Mi sono laureato con lode all’Università L’Orientale di Napoli in Scienze Politiche e Relazioni Internazionali, curriculum Asia. Durante la triennale ho cercato soprattutto di costruirmi un profilo internazionale: ho fatto un Erasmus, uno scambio in Svizzera, studio cinese e parlo francese e spagnolo a livello C1. Ho avuto anche alcune esperienze lavorative/stage in ambito istituzionale e internazionale: ho lavorato in una Camera di Commercio occupandomi di attività legate all’internazionalizzazione e ho fatto un’esperienza presso un consolato straniero in Italia.
Per la magistrale vorrei cercare di costruire un profilo che mi permetta di avere diverse possibilità in futuro.

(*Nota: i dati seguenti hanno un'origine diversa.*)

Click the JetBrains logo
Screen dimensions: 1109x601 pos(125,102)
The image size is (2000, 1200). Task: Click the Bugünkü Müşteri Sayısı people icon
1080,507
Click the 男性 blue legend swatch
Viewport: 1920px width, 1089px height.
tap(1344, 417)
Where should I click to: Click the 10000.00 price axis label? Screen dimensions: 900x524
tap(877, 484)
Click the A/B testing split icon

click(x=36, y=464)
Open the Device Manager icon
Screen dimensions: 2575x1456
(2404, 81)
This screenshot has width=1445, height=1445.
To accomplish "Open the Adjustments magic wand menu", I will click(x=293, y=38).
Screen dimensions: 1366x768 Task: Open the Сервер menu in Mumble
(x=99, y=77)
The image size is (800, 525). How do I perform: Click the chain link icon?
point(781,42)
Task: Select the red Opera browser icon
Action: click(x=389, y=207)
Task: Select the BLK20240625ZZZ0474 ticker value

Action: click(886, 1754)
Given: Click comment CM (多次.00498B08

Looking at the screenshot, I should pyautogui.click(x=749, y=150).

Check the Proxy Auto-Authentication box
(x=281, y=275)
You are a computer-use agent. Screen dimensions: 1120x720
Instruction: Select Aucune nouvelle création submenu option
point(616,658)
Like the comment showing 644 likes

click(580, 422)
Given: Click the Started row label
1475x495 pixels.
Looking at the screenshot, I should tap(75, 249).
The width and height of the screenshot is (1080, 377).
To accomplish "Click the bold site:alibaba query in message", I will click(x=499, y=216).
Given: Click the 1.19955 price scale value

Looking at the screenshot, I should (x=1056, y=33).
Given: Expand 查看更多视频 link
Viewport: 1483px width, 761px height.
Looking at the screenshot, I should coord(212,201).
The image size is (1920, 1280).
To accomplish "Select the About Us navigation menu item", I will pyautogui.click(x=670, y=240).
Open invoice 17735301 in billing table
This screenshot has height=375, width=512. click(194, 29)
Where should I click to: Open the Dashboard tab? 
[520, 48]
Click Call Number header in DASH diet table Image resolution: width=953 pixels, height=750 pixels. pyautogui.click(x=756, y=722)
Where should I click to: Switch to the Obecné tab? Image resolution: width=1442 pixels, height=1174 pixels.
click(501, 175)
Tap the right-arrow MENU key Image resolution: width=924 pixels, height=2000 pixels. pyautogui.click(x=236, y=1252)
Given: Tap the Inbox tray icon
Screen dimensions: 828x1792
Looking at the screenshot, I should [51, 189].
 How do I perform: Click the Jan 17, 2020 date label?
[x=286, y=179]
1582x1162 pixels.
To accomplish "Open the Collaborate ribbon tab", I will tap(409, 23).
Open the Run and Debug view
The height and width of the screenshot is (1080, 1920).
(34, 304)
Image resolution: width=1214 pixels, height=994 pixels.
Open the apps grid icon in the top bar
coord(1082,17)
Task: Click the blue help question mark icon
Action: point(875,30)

Mi interessano soprattutto MAECI, ICE, istituzioni europee e organizzazioni internazionali, ma allo stesso tempo vorrei avere la possibilità di lavorare nel settore privato, soprattutto nell’internazionalizzazione delle imprese, export o aziende che lavorano con l’estero.
Il mio problema principale è che il mio percorso finora è stato molto poco economico e quantitativo.
Ho frequentato un liceo linguistico, quindi alle superiori ho avuto una preparazione matematica praticamente nulla. All’università ho sostenuto soltanto Economia politica, Scienza delle finanze e un esame di Statistica. Non ho quindi mai studiato seriamente matematica, econometria ecc. e partirei da una base decisamente più debole rispetto a uno studente proveniente da Economia.
Per questo sto valutando diverse strade.
La prima è International Politics and Economics (LM52) a UNIBO. Mi interessa parecchio perché sarebbe un modo per aggiungere al mio profilo una componente economica che oggi mi manca completamente. Il problema è che dovrei trasferirmi a Forlì e soprattutto ho il dubbio concreto di riuscire ad affrontare una magistrale del genere partendo praticamente da zero in matematica ed economia.
La seconda possibilità è la LM-52 in Relazioni Internazionali alla Federico II. In questo caso rimarrei a Napoli e continuerei nell’ambito che conosco già, ma il corso ha anche una componente di economia internazionale, economia europea, diritto e studi europei. Mi sembra una soluzione abbastanza equilibrata, però ho il dubbio che, avendo già una triennale in Scienze Politiche e Relazioni Internazionali, alla fine aggiunga meno competenze nuove.
La terza è Relazioni e Istituzioni dell’Asia e dell’Africa (LM52) all’Orientale, con specializzazione sulla Cina. Questa sarebbe probabilmente la scelta più coerente con il mio percorso, perché potrei continuare a sviluppare il cinese e costruire una specializzazione precisa sull’Asia. Ci sono anche possibilità di doppio titolo con università straniere, cosa che mi interessa molto. Però anche qui mi chiedo se sia strategicamente conveniente specializzarmi ancora nelle relazioni internazionali e nell’Asia, invece di usare la magistrale per aggiungere una competenza diversa.
Il dubbio quindi è fondamentalmente questo: nel mio caso, sarebbe più intelligente usare la magistrale per aggiungere una competenza economica forte, facendo molta fatica, oppure continuare a costruire un profilo internazionale specializzato, sfruttando il cinese?
Vi ringrazio.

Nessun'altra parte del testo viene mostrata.